_TESTO SCELTO_.

Allora partiamo proprio dalla città che avrebbe voluto amministrare. Da “osservatore esterno”, come le sembra oggi Roma? E com'è cambiata negli ultimi anni?
“All'indomani dell'amministrazione Alemanno, quando decisi di candidarmi, Roma era una città allo stremo, provata in tutte le sue componenti, da quella del buon governo allo stato di salute fisico, dall'emarginazione delle periferie all'aggressione del traffico e dell'inquinamento. Difficile poter registrare, nella pur contorta storia di Roma, un periodo di peggiore. Ma quel che abbiamo visto dopo è tutt'altro che edificante. Mandare a casa con una firma dal notaio un sindaco, Ignazio Marino, che si stava muovendo nella direzione giusta su più fronti, sebbene con un modo di fare a tratti insopportabile, è stato un passaggio degradante. Il Pd romano peggio di così non si poteva comportare”.

Parliamo delle dimissioni dell'assessore Paola Muraro, non le sembra un segnale preoccupante?
“Sono terribilmente tardive: nel suo caso non si doveva pensare ad un allontanamento ma molto più semplicemente ad una non chiamata. Imbarcare una persona con un bagaglio di almeno dieci anni di rapporti con altre amministrazioni e personaggi discussi non è stata un buona mossa. Inoltre, finora non è stato dato nessun segnale rispetto al problema dello smaltimento dei rifiuti. La sindaca ci dica cosa vuole fare, perché non sta facendo nulla. Anzi la situazione, in tema di rifiuti, mi sembra persino peggiorata”.

_RIGHE DI DATI_.
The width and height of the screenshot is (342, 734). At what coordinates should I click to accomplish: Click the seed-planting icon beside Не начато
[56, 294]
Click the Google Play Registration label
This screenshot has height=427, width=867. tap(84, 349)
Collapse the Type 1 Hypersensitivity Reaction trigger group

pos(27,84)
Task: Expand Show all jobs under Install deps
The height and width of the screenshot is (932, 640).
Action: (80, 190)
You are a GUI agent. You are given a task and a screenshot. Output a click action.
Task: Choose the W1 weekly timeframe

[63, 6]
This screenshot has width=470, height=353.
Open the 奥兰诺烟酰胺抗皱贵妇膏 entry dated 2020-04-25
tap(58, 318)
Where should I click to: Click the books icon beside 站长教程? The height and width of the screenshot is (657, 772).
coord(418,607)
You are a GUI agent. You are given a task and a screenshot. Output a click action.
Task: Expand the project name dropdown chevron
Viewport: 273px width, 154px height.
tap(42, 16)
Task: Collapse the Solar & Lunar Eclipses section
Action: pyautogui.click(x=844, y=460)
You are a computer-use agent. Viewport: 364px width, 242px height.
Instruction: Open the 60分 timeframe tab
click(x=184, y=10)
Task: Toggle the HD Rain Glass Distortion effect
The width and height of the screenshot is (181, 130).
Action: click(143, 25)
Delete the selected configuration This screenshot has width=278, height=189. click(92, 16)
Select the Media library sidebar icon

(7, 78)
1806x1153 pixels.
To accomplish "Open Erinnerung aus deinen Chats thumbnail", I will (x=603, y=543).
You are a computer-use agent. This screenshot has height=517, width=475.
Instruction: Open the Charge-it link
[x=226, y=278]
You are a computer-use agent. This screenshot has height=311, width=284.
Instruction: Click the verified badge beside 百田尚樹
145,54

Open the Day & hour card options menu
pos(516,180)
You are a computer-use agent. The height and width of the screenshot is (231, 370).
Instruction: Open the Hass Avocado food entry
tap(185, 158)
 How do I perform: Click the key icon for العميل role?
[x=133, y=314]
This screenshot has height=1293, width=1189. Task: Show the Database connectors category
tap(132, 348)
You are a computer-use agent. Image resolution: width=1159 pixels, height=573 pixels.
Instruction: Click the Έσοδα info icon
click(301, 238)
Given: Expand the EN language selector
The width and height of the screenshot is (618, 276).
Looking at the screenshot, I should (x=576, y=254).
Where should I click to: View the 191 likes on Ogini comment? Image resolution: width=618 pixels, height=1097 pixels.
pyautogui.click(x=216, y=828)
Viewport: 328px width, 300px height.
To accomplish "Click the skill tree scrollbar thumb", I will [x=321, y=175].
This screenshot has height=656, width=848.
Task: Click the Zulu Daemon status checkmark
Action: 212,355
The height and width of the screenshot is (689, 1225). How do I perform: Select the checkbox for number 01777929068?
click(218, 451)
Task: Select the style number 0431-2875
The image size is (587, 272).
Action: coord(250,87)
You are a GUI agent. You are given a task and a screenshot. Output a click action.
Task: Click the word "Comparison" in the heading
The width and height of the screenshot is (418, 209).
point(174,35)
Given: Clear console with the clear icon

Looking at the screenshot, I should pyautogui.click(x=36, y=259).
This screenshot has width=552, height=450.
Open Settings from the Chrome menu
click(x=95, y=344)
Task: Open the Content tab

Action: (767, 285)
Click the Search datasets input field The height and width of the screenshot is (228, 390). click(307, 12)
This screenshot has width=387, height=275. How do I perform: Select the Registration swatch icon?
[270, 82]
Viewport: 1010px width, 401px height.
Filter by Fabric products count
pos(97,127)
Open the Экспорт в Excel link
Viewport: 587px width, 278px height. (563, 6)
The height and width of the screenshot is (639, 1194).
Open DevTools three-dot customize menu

_COSA SI CHIEDE_.
**a.** Nell'intervista su Roma, quale sindaco è stato mandato a casa con una firma dal notaio?
**b.** Ricopia parola per parola il passo dell'intervista su Roma da "Allora partiamo proprio" a "negli ultimi anni?".
**c.** Prosegui l'intervista su Roma dopo l'ultima frase riportata.
Le righe arrivano da un'altra fonte.

_RISULTATI DEI COMPITI_.
**a.** Ignazio Marino.

**b.**
Allora partiamo proprio dalla città che avrebbe voluto amministrare. Da “osservatore esterno”, come le sembra oggi Roma? E com'è cambiata negli ultimi anni?

**c.**
Senta, in un pamphlet pubblicato dopo la sua candidatura intitolato “Progetto Roma”, lei ha scritto che “la prima cosa che va costruita è un'idea d'insieme della città, proiettata in una prospettiva lunga e che faccia da guida al suo crescere e trasformarsi”. Pensa che nel progetto della giunta Raggi ci sia un'idea di come vorrebbe sia Roma nel futuro? Esiste nel M5S un'idea sulla vocazione di questa città?
“Penso che non si sia mai stato nulla di simile. Il M5S ha vinto non sulla base di un'idea ma di un contrasto rispetto a quanto c'è stato prima, senza un'idea di cosa fare di questa città. Un'idea d'insieme a lungo termine sulla sua vocazione, sul suo sviluppo, è esattamente quello che manca. Nessuno di loro ha proposto un ruolo per una capitale mondiale, che vive a gomito con un'altra città mondiale come il Vaticano. Il risultato è che Roma è una città senza identità”.
A proposito di futuro: hanno fatto bene o male a dire No alle Olimpiadi del 2024?
“Per come si stava iniziando a lavorare, abbiamo fatto bene. Negli ultimi cinquant'anni, le Olimpiadi in pochi casi hanno avuto conseguenze positive. In altri casi sono stati addirittura disastrose come ad Atene. In un momento in cui la città è fragilissima, mettere in campo un meccanismo così imponente sarebbe stato pericoloso. Le Olimpiadi sono utili se c'è dietro un progetto sociale, se si progettano pezzi di città che poi sono destinati a rimanere come eredità. Quello che si era messo in moto era un meccanismo orchestrato da grandi operatori che faceva presagire il peggio”.

Scusi professore, ma se si dice di no a tutto, con quali strumenti e modalità si può far ripartire questa città?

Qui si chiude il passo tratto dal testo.